The algal bloom that has plagued Mantua Reservoir every year since 2017 may be a thing of the past after a treatment to take place September 25, weather permitting, with possible follow-up treatments in the days following.

The treatment will be applied by BlueGreen Water Technologies, an Israeli company whose mission statement reads, in part, to “preserve and promote life on Earth by restoring, safeguarding and optimizing the health, safety of water bodies worldwide.” The company has successfully treated algal blooms in bodies of water both internationally and across the United States.

Mantua Reservoir is owned by nearby Brigham City and is a valuable water resource for roughly 20,000 people. Bear River Health Department issued a series of warnings this year about algal toxins in the water. The toxins can make humans and animals sick, and the department advised reservoir visitors to limit contact with water and to keep animals away.

“Brigham City has spent countless staff hours testing and monitoring algal blooms over the last several years,” said Tyler Pugsley, Brigham City Public Works Director. “These algal blooms have greatly affected recreational opportunities and limited our use of the reservoir.”

Granules will be spread over the reservoir by boat, plane, or both. The granules have a biodegradable coating that allows them to float across the lake before finally dissolving and releasing hydrogen peroxide into the water. The hydrogen peroxide creates an inhospitable environment for the algae, effectively causing it to self-destruct, and the remnants sink to the bottom of the reservoir and become part of the sediment.

Access to the reservoir will be restricted beginning September 25, including the boat ramp and beach.
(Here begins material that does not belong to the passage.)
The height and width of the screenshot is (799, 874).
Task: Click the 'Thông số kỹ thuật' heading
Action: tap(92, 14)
Only necessary personnel from Brigham City and BlueGreen Water Technologies will have access. Brigham City hopes to minimize closures and anticipates that treatment will take 1 to 3 days.

The treatment is safe for humans and animals and will not impact fish, waterfowl, or other aquatic life in the area or in any downstream usage or application.
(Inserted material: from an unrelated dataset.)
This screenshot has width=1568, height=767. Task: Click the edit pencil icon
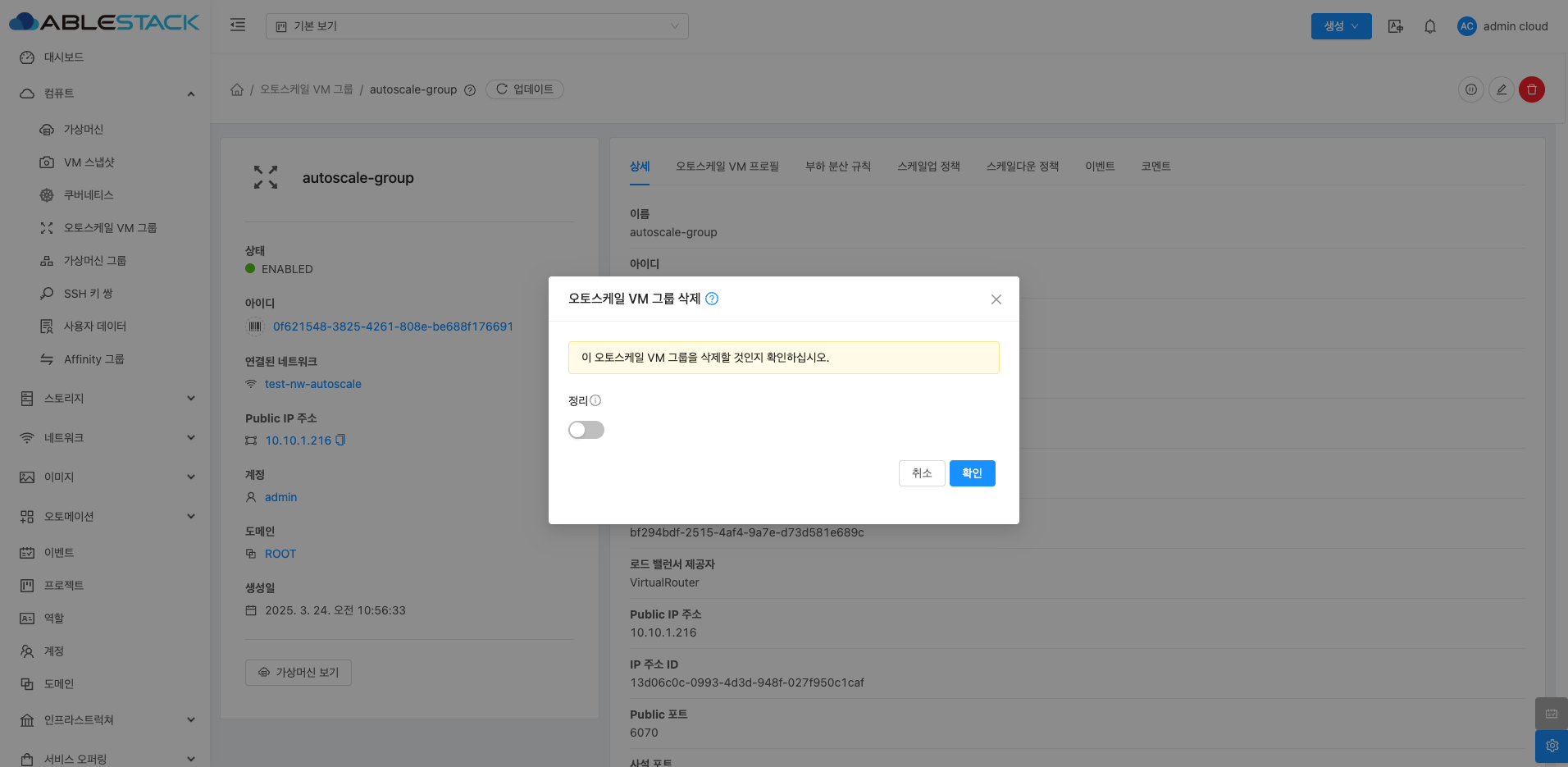(1501, 89)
“Our water quality is of the utmost importance to us,” said Pugsley. “Mantua Reservoir is a valuable water resource to our community, and we are excited for this partnership with BlueGreen Water Technologies along with the possibilities this treatment will provide.”

The project is being financed by environmental impact credits, at no cost to Brigham City. Because the dying algae sequesters carbon as it sinks, it is considered carbon capture technology. “While intensity and prevalence of toxic algae blooms continues to increase around the world, the cost of treatment is often a barrier to intervention,” said Jan Spin, BlueGreen President of the Americas. “By leveraging the potential of environmental impact credits, BlueGreen aims to make holistic algae bloom treatment highly accessible to government agencies around the world.”